Dla samych winiarzy rok 2018 nie był wcale łatwy – pogoda okazała się bardzo kapryśna, nie zabrakło gradobić – ale dał wina pełne świeżości, elegancji i o lekkiej strukturze, która bywa porównywana do stylu, jaki dominował w Barbaresco przed dekadami. Wina są bardzo przystępne, z żywą kwasowością i uwypuklonym rysem siedliska. Choć w większości nie są stworzone do długiego starzenia, z otwarciem tych najlepszych warto będzie poczekać. Najwięcej emocji towarzyszyło winom z gmin Barbaresco i Treiso, a klasę pokazało przede wszystkim chłodne cru Ovello.
2017 w Barolo
Ostatnia dekada była najcieplejszą w nowoczesnej historii Barolo, ale na jej tle rocznik 2017 wyjątkowo sprzyjał dojrzałości owocu. Temperatury nie były może rekordowo wysokie, ale istotny okazał się spory deficyt deszczu. Alessandro Masnaghetti doliczył się zaledwie 38 deszczowych dni pomiędzy styczniem a październikiem. Wyćwiczeni w bojach z ociepleniem klimatu winiarze starali się jakoś sobie z tym problemem radzić, m.in. przyspieszając zbiory i stosując nieco krótszą macerację.
Oczekiwania wobec rocznika 2017 od początku były umiarkowane. Tymczasem w masie win charakteryzujących się dojrzałym owocem i relatywnie niską kwasowością znajdziemy sporo wyjątków. Wina mają z pewnością lżejszą strukturę niż rocznik 2016, a ich potencjał starzenia jest znacznie mniejszy; z drugiej strony wiele z nich już teraz zbliża się do optymalnej formy.

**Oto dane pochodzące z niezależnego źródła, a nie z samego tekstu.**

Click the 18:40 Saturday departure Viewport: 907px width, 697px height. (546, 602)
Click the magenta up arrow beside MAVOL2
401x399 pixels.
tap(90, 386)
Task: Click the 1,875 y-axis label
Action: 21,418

Jeśli barolo jest winem do wąchania, to z pewnością 2017 nie jest tego najlepszym przykładem. Wina mają relatywnie mało klasycznej perfumy spod znaku piwonii, róży i fiołka. Rocznik 2017 okazał się najbardziej problematyczny dla Serralungi – wiele tamtejszych win zaprezentowało nazbyt dojrzały owoc, a na ich tle wina z niektórych crus lśniły wyjątkowo mocno. Z kolei niedostatek struktury wyczuwalny jest zwłaszcza w winach z gminy Barolo. Szczególną uwagę warto zwrócić na butelki z La Morry i Monforte d’Alba, gdzie od dobrej strony pokazały się nie tylko mniej i bardziej znane crus, ale także wina z gminnego szczebla klasyfikacji.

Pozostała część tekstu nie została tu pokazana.